= PROBLEM DESCRIPTION =
Please repeat the Collabium text word for word, from start to finish.

= TEXT SHOWN =
Collabium is a genus of flowering plants in the orchid family, Orchidaceae. Species of Collabium are typically terrestrial and grow under shade in forests. They are distributed in southeast Asia from the Himalayas in India, Burma to China, and to the island groups in Malaysia, the Philippines, the Solomon Islands, Vanuatu, New Caledonia, and Fiji.

==Species==
Species accepted by the Plants of the World Online as of February 2021:
- Collabium acuticalcar W.Burgh & de Vogel
- Collabium bicameratum (J.J.Sm.) J.J.Wood
- Collabium carinatum de Vogel
- Collabium chapaense (Gagnep.) Seidenf. & Ormerod
- Collabium chinense (Rolfe) Tang & F.T.Wang
- Collabium chloranthum (Gagnep.) Seidenf.
- Collabium delavayi (Gagnep.) Seidenf.
- Collabium evrardii (Gagnep.) Aver.
- Collabium formosanum Hayata
- Collabium nebulosum Blume
- Collabium ovalifolium (Ames & C.Schweinf.) J.J.Wood
- Collabium pumilum (J.J.Sm.) Seidenf.
- Collabium simplex Rchb.f.
- Collabium vesicatum (Rchb.f.) Schltr.

Saved entries:

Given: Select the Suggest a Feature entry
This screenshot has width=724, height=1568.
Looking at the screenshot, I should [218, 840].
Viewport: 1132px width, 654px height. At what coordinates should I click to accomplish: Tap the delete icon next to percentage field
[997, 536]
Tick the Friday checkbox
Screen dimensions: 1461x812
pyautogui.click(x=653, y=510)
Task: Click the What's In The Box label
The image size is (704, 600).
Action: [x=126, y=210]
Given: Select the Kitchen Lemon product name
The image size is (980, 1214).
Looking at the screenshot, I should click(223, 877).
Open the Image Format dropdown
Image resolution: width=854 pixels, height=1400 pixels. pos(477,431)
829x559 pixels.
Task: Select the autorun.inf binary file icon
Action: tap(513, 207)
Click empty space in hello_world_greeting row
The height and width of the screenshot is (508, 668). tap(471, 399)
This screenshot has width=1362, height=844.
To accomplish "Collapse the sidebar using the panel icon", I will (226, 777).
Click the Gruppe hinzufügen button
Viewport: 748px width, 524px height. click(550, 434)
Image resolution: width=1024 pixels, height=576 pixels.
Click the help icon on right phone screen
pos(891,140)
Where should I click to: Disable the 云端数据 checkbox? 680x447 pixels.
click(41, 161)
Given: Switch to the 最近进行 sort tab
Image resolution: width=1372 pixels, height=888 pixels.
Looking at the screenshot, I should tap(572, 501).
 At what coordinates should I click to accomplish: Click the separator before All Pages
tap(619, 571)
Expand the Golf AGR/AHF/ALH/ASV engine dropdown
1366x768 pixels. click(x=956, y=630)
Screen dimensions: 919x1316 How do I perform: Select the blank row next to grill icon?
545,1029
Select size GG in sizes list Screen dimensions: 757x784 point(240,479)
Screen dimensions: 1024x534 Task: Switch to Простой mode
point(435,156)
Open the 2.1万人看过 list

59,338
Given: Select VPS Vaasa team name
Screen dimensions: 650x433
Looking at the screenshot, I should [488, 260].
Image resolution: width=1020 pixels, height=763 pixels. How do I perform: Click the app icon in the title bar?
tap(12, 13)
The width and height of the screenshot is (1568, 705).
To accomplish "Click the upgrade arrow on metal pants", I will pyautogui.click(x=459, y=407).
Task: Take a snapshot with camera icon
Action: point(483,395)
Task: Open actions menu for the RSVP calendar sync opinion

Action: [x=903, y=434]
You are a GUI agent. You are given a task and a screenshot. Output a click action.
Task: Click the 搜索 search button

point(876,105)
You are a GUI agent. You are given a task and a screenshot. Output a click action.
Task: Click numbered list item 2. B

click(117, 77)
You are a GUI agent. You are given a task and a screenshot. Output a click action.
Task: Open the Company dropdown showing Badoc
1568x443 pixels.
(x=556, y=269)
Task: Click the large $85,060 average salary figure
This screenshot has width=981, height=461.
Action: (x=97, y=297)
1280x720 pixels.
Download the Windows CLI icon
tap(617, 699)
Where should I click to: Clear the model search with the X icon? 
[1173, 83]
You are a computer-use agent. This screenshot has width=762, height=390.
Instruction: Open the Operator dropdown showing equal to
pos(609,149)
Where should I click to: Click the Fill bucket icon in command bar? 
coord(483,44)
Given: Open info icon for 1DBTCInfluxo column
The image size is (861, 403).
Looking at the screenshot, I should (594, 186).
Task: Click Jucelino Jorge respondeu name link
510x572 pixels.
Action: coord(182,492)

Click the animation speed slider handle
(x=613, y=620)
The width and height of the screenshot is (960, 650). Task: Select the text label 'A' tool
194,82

= RESPONSE TO THIS EXERCISE =
Collabium is a genus of flowering plants in the orchid family, Orchidaceae. Species of Collabium are typically terrestrial and grow under shade in forests. They are distributed in southeast Asia from the Himalayas in India, Burma to China, and to the island groups in Malaysia, the Philippines, the Solomon Islands, Vanuatu, New Caledonia, and Fiji.

==Species==
Species accepted by the Plants of the World Online as of February 2021:
- Collabium acuticalcar W.Burgh & de Vogel
- Collabium bicameratum (J.J.Sm.) J.J.Wood
- Collabium carinatum de Vogel
- Collabium chapaense (Gagnep.) Seidenf. & Ormerod
- Collabium chinense (Rolfe) Tang & F.T.Wang
- Collabium chloranthum (Gagnep.) Seidenf.
- Collabium delavayi (Gagnep.) Seidenf.
- Collabium evrardii (Gagnep.) Aver.
- Collabium formosanum Hayata
- Collabium nebulosum Blume
- Collabium ovalifolium (Ames & C.Schweinf.) J.J.Wood
- Collabium pumilum (J.J.Sm.) Seidenf.
- Collabium simplex Rchb.f.
- Collabium vesicatum (Rchb.f.) Schltr.